Supplied material
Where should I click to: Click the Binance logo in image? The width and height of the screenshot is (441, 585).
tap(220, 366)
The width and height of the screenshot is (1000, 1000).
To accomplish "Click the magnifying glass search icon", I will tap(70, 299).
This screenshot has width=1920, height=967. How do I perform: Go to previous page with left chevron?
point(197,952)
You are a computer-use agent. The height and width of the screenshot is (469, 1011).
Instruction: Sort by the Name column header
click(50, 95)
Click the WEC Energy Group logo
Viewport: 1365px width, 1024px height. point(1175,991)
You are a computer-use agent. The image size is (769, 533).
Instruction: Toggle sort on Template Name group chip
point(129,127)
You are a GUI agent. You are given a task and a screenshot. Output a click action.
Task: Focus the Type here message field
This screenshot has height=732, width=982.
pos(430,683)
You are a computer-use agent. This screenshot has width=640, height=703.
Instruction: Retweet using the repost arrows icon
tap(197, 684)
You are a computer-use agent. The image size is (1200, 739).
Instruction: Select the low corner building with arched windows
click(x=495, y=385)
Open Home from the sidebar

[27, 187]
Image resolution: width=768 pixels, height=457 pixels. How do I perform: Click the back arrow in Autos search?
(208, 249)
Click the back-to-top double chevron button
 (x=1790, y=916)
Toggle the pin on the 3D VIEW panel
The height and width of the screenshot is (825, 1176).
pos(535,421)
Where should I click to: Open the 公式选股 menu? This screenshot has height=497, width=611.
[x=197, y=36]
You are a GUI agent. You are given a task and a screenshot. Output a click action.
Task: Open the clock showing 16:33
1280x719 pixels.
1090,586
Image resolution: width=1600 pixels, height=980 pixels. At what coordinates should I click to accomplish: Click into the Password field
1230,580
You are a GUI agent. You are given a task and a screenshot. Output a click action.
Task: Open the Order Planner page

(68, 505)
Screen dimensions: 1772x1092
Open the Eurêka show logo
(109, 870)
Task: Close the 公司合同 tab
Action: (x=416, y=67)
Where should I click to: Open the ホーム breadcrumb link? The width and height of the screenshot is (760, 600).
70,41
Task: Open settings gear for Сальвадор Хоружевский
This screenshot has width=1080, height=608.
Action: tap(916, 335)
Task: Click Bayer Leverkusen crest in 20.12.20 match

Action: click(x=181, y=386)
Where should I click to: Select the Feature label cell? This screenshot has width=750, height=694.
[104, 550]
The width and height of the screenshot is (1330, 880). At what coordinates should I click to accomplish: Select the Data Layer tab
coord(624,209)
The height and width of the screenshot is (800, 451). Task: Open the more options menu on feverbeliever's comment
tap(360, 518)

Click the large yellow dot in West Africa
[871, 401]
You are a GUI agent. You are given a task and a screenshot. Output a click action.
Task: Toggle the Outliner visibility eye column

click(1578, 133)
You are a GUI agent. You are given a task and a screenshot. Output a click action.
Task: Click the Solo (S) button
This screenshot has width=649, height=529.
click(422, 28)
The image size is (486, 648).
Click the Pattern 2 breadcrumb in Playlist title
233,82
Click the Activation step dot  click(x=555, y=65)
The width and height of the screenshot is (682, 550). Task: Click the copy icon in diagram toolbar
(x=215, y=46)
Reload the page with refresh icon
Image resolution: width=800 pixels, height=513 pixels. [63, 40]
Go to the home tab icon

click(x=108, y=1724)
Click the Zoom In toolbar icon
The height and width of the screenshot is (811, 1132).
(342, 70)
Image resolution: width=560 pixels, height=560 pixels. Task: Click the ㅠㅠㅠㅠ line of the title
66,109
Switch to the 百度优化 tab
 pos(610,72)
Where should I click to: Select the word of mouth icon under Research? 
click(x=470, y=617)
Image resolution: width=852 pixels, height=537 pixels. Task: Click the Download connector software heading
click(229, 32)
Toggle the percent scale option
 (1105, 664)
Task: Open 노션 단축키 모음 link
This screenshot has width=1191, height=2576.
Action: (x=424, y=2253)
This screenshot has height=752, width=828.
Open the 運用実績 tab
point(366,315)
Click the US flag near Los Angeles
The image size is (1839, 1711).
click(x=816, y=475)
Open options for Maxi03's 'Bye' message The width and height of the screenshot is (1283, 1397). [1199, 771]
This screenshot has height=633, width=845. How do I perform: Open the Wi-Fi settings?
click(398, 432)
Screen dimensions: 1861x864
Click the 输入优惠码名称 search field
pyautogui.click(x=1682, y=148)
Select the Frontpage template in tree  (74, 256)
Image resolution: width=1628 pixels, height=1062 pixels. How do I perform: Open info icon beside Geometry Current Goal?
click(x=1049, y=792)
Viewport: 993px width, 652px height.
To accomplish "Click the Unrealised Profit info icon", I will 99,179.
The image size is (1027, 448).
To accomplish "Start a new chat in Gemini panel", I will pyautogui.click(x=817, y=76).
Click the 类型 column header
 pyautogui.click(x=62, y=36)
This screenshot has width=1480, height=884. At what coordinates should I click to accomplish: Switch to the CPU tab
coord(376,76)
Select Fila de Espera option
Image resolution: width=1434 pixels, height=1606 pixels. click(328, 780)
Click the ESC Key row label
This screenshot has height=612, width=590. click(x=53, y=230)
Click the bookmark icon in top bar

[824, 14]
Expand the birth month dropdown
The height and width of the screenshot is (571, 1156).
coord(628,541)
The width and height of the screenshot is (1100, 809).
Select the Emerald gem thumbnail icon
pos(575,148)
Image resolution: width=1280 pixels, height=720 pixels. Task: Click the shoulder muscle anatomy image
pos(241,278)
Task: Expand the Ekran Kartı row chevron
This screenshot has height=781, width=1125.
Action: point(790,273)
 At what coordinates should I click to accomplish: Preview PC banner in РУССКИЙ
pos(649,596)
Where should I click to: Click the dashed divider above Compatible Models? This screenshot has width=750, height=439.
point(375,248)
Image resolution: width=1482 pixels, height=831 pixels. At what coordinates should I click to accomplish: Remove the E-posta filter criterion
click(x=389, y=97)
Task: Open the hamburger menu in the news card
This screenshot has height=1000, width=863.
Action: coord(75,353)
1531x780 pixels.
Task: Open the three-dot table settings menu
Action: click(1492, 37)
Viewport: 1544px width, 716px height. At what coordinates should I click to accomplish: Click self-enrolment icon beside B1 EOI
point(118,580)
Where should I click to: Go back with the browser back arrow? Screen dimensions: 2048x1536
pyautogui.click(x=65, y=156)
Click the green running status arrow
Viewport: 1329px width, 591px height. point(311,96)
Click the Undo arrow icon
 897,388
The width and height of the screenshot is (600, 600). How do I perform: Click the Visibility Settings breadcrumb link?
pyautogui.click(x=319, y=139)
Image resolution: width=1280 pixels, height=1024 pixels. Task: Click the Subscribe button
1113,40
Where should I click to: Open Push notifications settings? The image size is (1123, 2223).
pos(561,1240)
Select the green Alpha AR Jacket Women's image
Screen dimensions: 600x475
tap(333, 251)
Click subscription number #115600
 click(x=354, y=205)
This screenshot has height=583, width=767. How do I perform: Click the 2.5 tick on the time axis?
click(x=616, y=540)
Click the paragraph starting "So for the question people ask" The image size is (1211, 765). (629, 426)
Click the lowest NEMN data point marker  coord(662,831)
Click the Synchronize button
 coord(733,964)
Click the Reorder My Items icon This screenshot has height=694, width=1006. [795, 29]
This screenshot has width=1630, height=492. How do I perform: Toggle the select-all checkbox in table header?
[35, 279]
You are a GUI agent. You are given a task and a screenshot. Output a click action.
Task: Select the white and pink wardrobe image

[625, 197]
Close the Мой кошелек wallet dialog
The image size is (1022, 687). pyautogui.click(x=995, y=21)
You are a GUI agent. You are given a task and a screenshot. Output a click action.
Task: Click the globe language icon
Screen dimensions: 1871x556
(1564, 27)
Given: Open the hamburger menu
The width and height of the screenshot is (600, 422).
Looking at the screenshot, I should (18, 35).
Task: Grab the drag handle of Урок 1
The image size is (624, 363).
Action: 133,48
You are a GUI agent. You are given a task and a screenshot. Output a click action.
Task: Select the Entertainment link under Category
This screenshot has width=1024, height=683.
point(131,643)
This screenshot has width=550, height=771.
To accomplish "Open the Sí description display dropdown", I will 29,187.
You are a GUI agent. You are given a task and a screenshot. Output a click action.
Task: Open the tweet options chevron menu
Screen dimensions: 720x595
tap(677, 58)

Task details
Go over the data above and copy every line that has the word "computer" in it.

Finished task
You are a computer-use agent. The height and width of the screenshot is (469, 1011).
You are a computer-use agent. The image size is (769, 533).
You are a computer-use agent. This screenshot has width=640, height=703.
You are a computer-use agent. The image size is (1200, 739).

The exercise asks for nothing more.